Mohsen Mousavi, Scanline VFX
"We ended up simulating the entire city with actual fire," he explains. "It's not elements of fire, copy, pasted and comped, what you would usually do, it's actually simulated in the shot for the entire city. It was one of the highest res simulations we have done — all of it is one massive simulation. Every house, every street! This gave us the option of keeping it consistent across the board on different shots with varying angles."
V-Ray and Scanline: A match made in Westeros
The relationship between Chaos Group and Scanline VFX goes back a long way. Scanline has tightly integrated V-Ray for 3ds Max into its pipeline, developing its in-house shaders specifically for the software and contacting Chaos Group to get custom-made nightly builds to tackle particular challenges. But V-Ray also proved critical in the creation and destruction of King's Landing.
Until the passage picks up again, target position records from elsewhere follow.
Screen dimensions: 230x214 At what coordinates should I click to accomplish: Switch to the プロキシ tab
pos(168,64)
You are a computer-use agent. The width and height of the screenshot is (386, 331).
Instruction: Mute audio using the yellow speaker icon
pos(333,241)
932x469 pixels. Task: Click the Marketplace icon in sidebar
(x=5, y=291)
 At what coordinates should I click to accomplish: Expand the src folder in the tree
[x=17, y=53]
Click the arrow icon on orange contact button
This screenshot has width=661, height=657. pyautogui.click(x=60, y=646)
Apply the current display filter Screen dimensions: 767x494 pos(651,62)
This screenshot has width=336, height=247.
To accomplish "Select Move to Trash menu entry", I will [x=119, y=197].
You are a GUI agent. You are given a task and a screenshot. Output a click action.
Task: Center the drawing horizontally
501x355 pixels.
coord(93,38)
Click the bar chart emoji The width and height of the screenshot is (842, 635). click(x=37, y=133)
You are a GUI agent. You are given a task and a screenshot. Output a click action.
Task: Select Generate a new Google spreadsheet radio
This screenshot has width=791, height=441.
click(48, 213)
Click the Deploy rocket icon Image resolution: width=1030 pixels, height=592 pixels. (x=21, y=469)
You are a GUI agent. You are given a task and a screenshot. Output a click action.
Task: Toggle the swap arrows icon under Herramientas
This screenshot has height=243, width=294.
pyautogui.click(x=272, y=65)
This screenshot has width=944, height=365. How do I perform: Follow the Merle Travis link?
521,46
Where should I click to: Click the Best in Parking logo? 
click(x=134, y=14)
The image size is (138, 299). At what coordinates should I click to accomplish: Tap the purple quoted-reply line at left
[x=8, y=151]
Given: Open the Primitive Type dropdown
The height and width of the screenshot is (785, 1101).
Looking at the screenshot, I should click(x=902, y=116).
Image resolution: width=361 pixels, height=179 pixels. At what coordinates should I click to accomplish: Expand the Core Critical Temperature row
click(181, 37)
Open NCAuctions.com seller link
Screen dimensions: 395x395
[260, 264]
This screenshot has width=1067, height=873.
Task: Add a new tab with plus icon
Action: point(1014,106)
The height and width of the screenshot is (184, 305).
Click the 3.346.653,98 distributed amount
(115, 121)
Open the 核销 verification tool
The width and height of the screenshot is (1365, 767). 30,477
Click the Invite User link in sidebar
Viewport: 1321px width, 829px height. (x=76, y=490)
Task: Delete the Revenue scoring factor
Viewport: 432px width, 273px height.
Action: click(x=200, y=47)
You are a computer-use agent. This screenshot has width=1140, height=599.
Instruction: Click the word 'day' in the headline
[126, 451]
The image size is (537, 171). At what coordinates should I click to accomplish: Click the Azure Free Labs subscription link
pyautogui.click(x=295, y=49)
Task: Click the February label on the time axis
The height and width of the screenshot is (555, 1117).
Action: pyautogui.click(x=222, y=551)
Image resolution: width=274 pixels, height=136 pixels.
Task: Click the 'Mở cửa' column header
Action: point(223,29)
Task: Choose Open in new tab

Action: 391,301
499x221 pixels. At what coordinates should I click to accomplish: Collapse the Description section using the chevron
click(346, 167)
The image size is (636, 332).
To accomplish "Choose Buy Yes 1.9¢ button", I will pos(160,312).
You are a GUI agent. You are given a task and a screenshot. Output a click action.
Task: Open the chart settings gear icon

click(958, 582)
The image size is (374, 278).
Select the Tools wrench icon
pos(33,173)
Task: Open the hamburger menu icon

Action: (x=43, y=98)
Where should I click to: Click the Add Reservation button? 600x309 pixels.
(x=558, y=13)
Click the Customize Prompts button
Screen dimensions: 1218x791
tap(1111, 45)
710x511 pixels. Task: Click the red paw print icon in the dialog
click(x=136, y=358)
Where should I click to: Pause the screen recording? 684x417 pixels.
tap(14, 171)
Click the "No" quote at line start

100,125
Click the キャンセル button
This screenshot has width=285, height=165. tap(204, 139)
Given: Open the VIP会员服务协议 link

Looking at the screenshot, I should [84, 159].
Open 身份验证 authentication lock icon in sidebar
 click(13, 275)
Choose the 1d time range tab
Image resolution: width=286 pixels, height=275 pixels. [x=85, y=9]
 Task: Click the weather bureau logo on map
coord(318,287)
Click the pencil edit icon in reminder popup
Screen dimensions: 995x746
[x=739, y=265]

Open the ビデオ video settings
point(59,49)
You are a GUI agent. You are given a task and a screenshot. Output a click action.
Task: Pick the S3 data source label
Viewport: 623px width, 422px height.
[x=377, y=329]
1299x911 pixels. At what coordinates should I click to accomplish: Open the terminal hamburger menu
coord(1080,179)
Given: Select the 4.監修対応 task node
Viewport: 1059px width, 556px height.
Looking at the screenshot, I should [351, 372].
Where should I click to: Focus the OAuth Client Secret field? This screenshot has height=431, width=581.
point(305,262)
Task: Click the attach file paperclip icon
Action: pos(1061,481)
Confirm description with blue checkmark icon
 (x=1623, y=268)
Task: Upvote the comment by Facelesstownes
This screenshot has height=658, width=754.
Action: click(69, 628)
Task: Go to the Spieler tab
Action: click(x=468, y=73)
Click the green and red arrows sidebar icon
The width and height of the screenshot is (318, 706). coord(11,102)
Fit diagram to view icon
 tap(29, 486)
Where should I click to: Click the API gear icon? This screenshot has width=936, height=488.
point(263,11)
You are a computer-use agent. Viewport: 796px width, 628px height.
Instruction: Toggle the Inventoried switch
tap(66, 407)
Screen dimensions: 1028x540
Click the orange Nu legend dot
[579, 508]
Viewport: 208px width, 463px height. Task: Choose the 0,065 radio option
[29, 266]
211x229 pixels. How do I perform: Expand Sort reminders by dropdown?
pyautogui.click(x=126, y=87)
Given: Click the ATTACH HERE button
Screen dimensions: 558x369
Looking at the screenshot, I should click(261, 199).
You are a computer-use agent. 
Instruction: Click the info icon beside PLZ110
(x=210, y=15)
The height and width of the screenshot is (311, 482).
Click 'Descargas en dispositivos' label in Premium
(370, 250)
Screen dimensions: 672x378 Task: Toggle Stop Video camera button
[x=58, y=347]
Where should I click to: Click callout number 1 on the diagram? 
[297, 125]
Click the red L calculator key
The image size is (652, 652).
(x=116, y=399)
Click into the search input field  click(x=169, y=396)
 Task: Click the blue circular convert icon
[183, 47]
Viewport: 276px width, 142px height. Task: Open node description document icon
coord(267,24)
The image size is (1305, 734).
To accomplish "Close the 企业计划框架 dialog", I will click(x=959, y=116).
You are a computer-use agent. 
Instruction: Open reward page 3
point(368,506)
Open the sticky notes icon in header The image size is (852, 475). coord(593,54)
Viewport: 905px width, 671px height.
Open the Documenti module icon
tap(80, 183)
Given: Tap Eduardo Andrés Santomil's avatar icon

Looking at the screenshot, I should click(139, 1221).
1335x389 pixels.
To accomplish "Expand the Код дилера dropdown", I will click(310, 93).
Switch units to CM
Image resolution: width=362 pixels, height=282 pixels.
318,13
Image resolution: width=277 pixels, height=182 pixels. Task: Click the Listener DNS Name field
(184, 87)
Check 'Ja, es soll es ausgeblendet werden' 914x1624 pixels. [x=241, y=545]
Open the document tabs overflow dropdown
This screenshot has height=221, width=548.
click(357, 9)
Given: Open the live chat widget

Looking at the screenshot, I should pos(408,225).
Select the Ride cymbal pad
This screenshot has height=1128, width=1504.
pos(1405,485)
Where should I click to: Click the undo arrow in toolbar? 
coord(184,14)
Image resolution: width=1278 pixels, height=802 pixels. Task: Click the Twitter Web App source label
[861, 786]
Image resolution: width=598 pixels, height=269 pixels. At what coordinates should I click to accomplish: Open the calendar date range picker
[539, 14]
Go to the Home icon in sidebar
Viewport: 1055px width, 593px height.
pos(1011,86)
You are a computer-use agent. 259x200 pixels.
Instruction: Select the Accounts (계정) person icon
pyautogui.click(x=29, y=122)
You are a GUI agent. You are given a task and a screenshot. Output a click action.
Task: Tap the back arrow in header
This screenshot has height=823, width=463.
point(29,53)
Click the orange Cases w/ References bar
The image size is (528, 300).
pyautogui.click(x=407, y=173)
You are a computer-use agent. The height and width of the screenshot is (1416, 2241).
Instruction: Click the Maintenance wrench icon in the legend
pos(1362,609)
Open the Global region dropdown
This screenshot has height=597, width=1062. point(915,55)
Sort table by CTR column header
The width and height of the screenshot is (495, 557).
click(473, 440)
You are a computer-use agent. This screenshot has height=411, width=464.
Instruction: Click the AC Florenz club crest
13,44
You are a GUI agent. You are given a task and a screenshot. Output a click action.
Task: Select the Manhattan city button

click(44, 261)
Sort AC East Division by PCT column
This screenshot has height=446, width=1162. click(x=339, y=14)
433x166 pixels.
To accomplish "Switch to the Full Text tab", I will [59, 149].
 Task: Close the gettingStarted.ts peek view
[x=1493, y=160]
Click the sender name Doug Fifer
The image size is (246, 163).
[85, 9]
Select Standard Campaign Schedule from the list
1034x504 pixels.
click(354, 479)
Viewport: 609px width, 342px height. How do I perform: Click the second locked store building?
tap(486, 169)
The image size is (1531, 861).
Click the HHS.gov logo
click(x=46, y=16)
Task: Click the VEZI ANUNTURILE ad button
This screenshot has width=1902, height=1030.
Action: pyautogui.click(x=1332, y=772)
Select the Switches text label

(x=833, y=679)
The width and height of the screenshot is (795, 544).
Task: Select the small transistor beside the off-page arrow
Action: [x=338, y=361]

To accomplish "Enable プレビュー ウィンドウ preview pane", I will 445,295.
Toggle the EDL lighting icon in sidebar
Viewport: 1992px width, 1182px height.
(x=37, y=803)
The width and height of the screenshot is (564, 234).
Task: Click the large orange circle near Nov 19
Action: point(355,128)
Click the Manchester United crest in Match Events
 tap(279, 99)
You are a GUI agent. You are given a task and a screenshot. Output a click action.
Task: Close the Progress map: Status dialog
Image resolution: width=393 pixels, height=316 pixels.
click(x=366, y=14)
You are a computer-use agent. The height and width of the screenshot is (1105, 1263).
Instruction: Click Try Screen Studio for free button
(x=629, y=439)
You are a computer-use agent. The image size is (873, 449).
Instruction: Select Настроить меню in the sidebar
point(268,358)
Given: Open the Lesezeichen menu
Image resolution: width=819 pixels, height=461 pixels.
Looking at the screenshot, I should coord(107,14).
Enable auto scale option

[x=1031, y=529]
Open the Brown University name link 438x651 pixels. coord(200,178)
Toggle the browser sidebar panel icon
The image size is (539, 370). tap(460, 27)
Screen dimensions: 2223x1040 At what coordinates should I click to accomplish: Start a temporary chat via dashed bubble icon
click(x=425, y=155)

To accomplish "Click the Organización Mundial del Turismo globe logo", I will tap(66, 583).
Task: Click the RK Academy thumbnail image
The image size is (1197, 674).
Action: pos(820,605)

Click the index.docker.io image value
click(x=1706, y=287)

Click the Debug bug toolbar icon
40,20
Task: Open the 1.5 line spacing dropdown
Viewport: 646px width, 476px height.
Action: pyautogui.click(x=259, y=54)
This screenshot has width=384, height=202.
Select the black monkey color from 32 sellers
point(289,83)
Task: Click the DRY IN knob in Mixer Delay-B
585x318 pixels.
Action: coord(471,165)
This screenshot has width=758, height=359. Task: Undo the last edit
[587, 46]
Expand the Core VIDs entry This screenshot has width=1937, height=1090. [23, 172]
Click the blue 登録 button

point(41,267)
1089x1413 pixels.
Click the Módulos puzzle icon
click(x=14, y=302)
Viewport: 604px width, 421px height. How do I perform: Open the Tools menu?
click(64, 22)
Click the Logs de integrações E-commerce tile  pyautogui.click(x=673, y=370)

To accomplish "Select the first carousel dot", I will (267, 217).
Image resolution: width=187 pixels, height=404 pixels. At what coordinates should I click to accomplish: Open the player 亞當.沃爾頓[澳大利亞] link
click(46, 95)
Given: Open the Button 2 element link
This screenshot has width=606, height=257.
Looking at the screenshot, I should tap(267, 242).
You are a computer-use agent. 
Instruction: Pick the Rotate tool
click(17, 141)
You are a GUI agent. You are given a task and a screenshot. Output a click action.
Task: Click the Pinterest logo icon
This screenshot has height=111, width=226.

"If I'm looking at a King's Landing shot, I literally have a hundred thousand buildings in there," says Mohsen. "Once you're looking at this city, we were able to leverage V-Ray delayed mesh load or V-Ray instances, but our own implementation of it using V-Ray API to pipe that into our procedural building.
"When you load this city, you're only loading every module once, so if a window is used a million times in the city, it's only loaded once. Years ago we worked on environments where we didn't have that option and it would be a huge bottleneck. V-Ray gave us a boost in being able to manage these huge data sets."